Sözü güzel söyleme, tesirli konuşma, etkili hitap ve yazma san’atına ise belâgat denir. Eskimez, klâsik kitaplarında belâgat, “Fasîh bir sözün muktezay-ı hâle mutabık söylenmesidir.1
Yâni, açık, net bir sözü nerede, kime, nasıl, hangi dozda söylenmesi gerekiyorsa öyle ifâde etmektir.

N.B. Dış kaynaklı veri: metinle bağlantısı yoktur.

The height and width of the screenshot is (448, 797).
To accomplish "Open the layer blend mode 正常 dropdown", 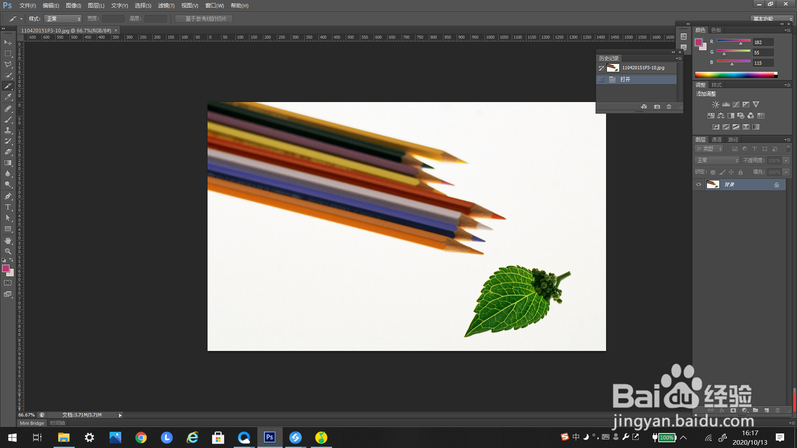I will coord(717,161).
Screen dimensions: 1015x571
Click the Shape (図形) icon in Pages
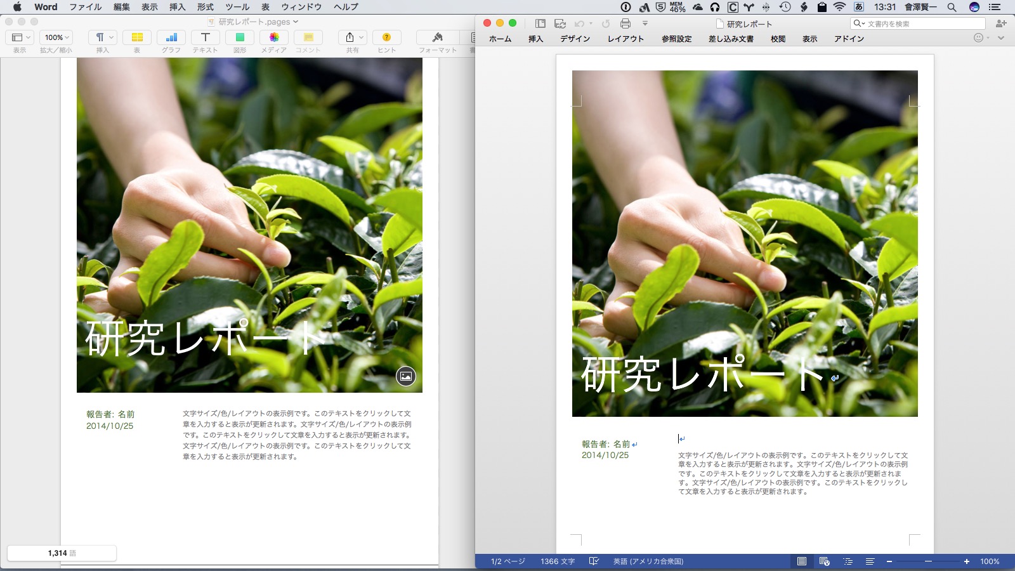coord(239,37)
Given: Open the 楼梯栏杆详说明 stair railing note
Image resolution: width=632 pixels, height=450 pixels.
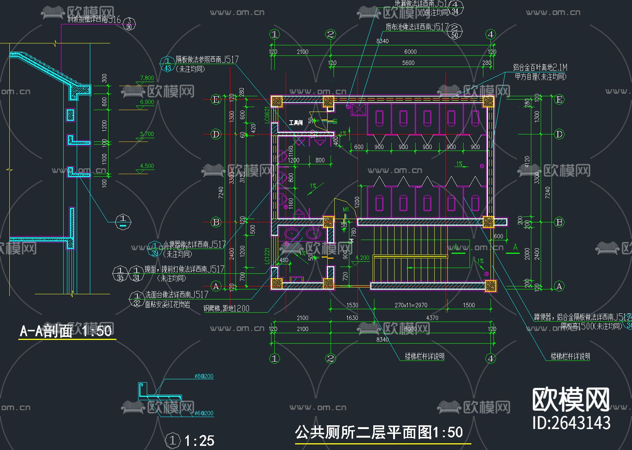Looking at the screenshot, I should coord(425,356).
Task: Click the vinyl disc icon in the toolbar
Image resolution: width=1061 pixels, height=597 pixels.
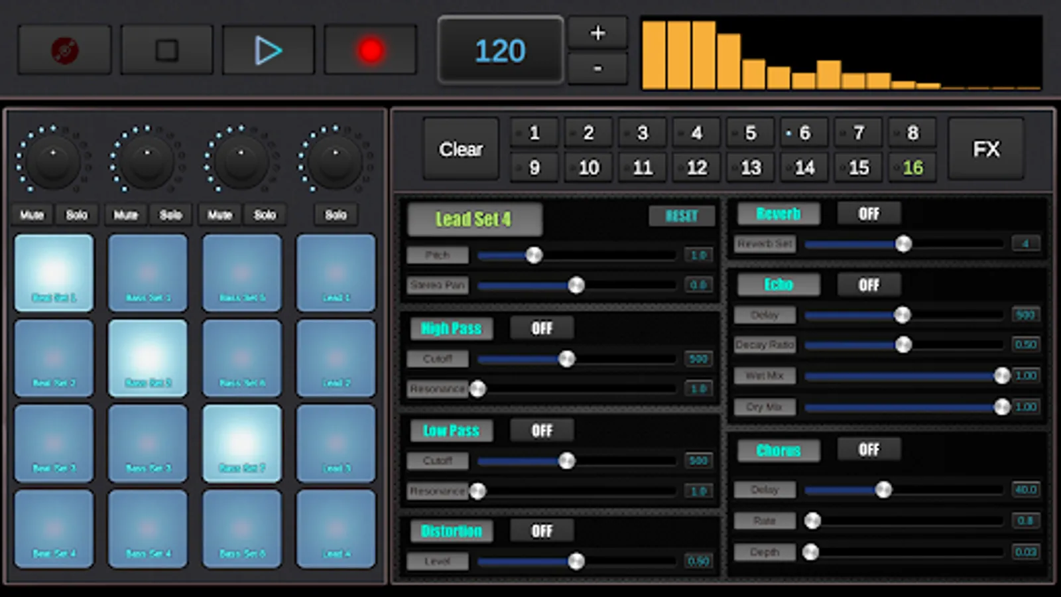Action: (64, 49)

Bir çocuğa, halktan birisine, üniversite talebesine, fikir adamlarıyla konuşurken seçilen kelime ve ifâdelerin onların anlayacağı tarzda olması; düğün merasimlerinde sevinç, neşe; cenâzelerde ibret ve nasihatlere yönelik hitabelerin yapılması belâgatın gereğidir.
Bediüzzaman; kelâm-ı beliği, ilim denilen çömleklerde pişirilen ve hikmet denilen büyük küplerde duran ve fehim denilen süzgeçle süzülen âb-ı hayat gibi bir mânâyı, zürefa denilen sâkiler (sucular) döndürüp fikirler içer; sırlarda yürümekle hisleri titreşmeye, harekete getiren kelâm,2 diye târif eder.
Belâgat; üç bölümdür:
Meâni.
Beyan.
Bedi’.
Meâni; sözün, muhatabın durumunun dikkate alınarak yerinde kullanılmasıdır. Çocuğun ve halkın seviyesine inip nasihat etmek; kültürü yüksek seviyeli insanlara göre hitap etmek, kalb ehline uygun söz söylemek; akıl ve mantık ilmine önem verenlere delil/belge sunarak konuşmak meâninin gereğidir.
Belâgat bir aşçılık san’atı ise; meâni; bebeklere hazmedebilecekleri anne sütü, çocuklara hafif yemekler, gelişkinlere ise etli yemeklerin verilmesine benzetebiliriz. Askerlere “lütfen” gibi nezaket hitapları yerine, ciddiyet, heybet taşıyan kelimelerle hitap edilir.
Eğer söz beliğ olursa; zihin/dimağ da ona göre harekete geçer ve sonuç verimli olur. Aksi durumda da netice o nisbette verimsizdir. İlim de ona göre terakki eder. Şanlı Osmanlı belâgatta zirvede olduğu zaman; ilimde de, mimaride de, hukukta, ahlâkta da zirvede idi.
Dipnotlar:
1- Hatîbu’l-Kazvinî, Telhis, 1308, h. s. 9.
2- Bediüzzaman Said Nursî, Muhakemat, Yeni Asya Neşriyat, Temmuz 2006, 92.